(Stored data entries)
########################################
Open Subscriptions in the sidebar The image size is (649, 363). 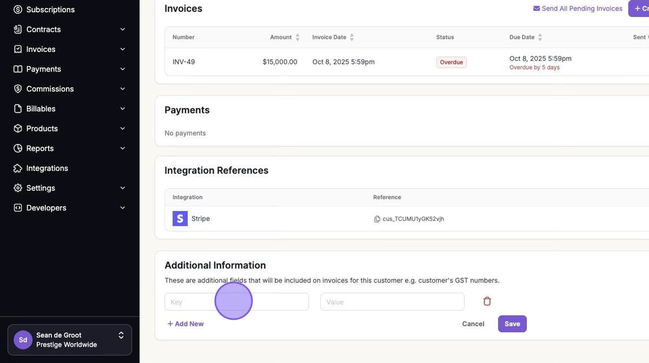pyautogui.click(x=50, y=10)

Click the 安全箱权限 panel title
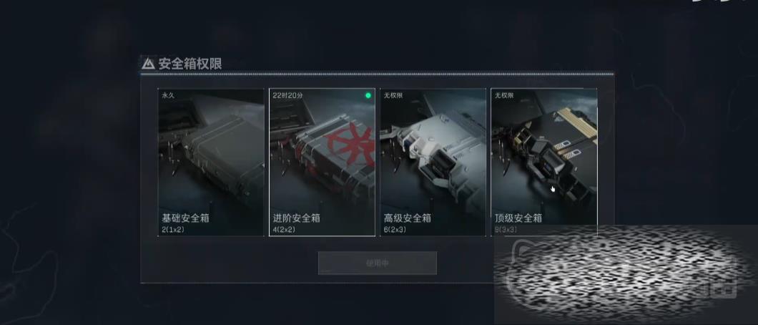pos(190,64)
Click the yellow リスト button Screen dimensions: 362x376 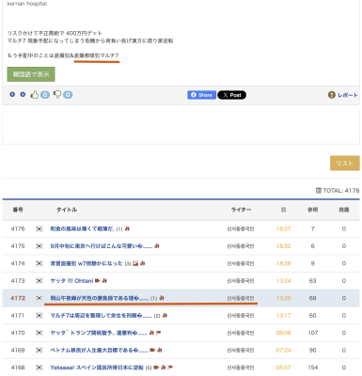[345, 163]
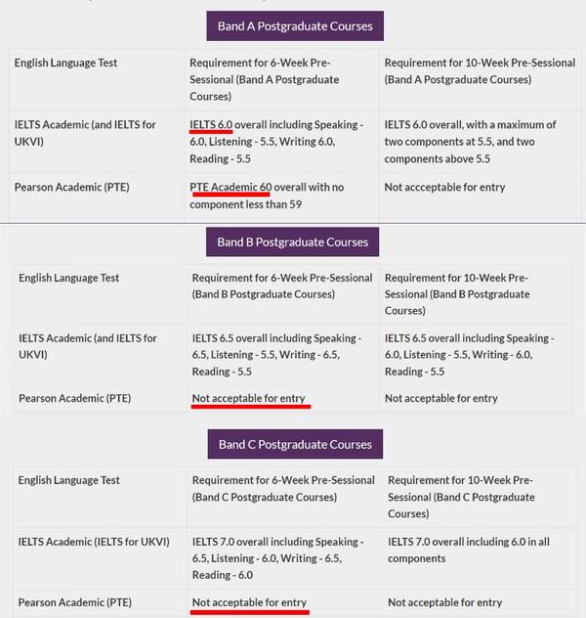
Task: Click Band C 'English Language Test' header cell
Action: pos(68,480)
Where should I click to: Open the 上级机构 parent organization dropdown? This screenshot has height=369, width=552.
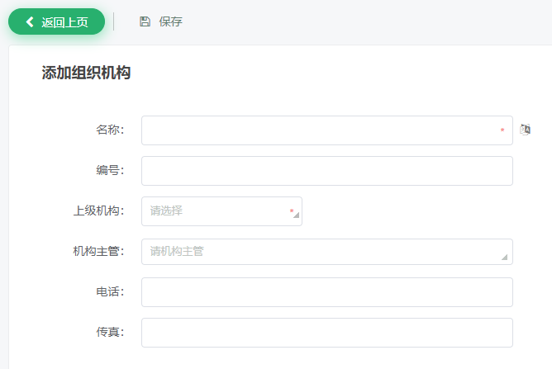pyautogui.click(x=217, y=211)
########################################
**PROMPT**: Repeat only the lines from the one with "Where should I" through the end of the data, both included and exactly as written. Pictures stay out of the copy.

**SOLUTION TO THIS EXERCISE**:
Where should I click to: Open the 上级机构 parent organization dropdown? This screenshot has height=369, width=552.
pyautogui.click(x=217, y=211)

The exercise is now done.